• [PASSAGE GIVEN]:
***

Correct me if I am missing something or show me the better way.
Let $0<a<b$ and consider the sequence of functions $$f_{n}(x)=\frac{1-(x/b)^{n}}{1+(a/x)^{n}}$$ for $n\in \mathbb{N}$.
i) First consider $x\in [a,b]$. Show that $f_{n}(x)$ does not converge uniformly on this set.
ii) Now reduce the domain into $x\in [a+\epsilon, b-\epsilon]$ where $\epsilon>0$, and it is assumed that $\epsilon<(b-a)/2$. Prove that $f_{n}(x)$ is uniformly convergent.
My answer to i) I have shown that $f_{n}(x)$ converges pointwise to
$$ f(x)=\begin{cases} \frac{1}{2} & \text{ if } a=x \\ 1 & \text{ if } a<x<b \\ 0 & \text{ if } x=b. \end{cases} $$ Since, for example, $\lim_{x\to a^{-}}f(x)=1\neq f(a)$, so $f$ is not continous on $[a,b]$. Thus $f$ does not converge uniformly on $[a,b]$. Is it enough to answer like that?
My answer to ii) I believe it says proving that $$ \lim_{n\to\infty}\sup_{x\in [a+\epsilon, b-\epsilon]}\left | f(x)-f_{n}(x) \right |=0. $$ First, we know that $1-\left ( \frac{x}{b} \right )^{n}\geq 1-\left ( \frac{b-\epsilon}{b} \right )^{n}$ and $1+\left ( \frac{a}{x} \right )^{n}\leq 1+\left ( \frac{a}{a+\epsilon} \right )^{n}$ for all $x\in [a+\epsilon, b-\epsilon]$. Since $[a+\epsilon, b-\epsilon]\subseteq (a,b)$, so
\begin{align*}\left | f(x)-f_{n}(x) \right |&\leq \left | 1-\frac{1-\left ( \frac{b-\epsilon}{b} \right )^{n}}{1+\left ( \frac{a}{a+\epsilon} \right )^{n}} \right |=\left | \frac{\left ( \frac{a}{a+\epsilon} \right )^{n}-\left ( \frac{b-\epsilon}{b} \right )^{n}}{1+\left ( \frac{a}{a+\epsilon} \right )^{n}} \right |\\ &\leq \left | \left ( \frac{a}{a+\epsilon} \right )^{n}-\left ( \frac{b-\epsilon}{b} \right )^{n} \right |\leq\left ( \frac{a}{a+\epsilon} \right )^{n}+\left ( \frac{b-\epsilon}{b} \right )^{n}.\end{align*} Since $a+\epsilon>a>0$ and $0<b-\epsilon<b$, we finally get $\left | f(x)-f_{n}(x) \right |\to 0$ as $n\to\infty$.
I do not know if I should use something like that for all $\epsilon>0$ there exist a $N\in\mathbb{N}$ such that $\sup_{x\in [a-\epsilon,b+\epsilon]}\left | f(x)-f_{n}(x) \right |<\epsilon$ for all $n\geq N$.
Your answer to (i) is fine.

***

• [SUPPLIED INFORMATION]:

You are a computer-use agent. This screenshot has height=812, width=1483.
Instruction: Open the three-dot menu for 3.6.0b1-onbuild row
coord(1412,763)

***

• [TASK LIST]:
1. In the post on uniform convergence, what value does the pointwise limit f take at x = a?
2. In the post on uniform convergence, restate the part that opens with the words "Correct me if" and closes with "is uniformly convergent.", swapping "domain" for "interval".

• [PROBLEM SOLUTIONS]:
1. 1/2

2.
Correct me if I am missing something or show me the better way.
Let $0<a<b$ and consider the sequence of functions $$f_{n}(x)=\frac{1-(x/b)^{n}}{1+(a/x)^{n}}$$ for $n\in \mathbb{N}$.
i) First consider $x\in [a,b]$. Show that $f_{n}(x)$ does not converge uniformly on this set.
ii) Now reduce the interval into $x\in [a+\epsilon, b-\epsilon]$ where $\epsilon>0$, and it is assumed that $\epsilon<(b-a)/2$. Prove that $f_{n}(x)$ is uniformly convergent.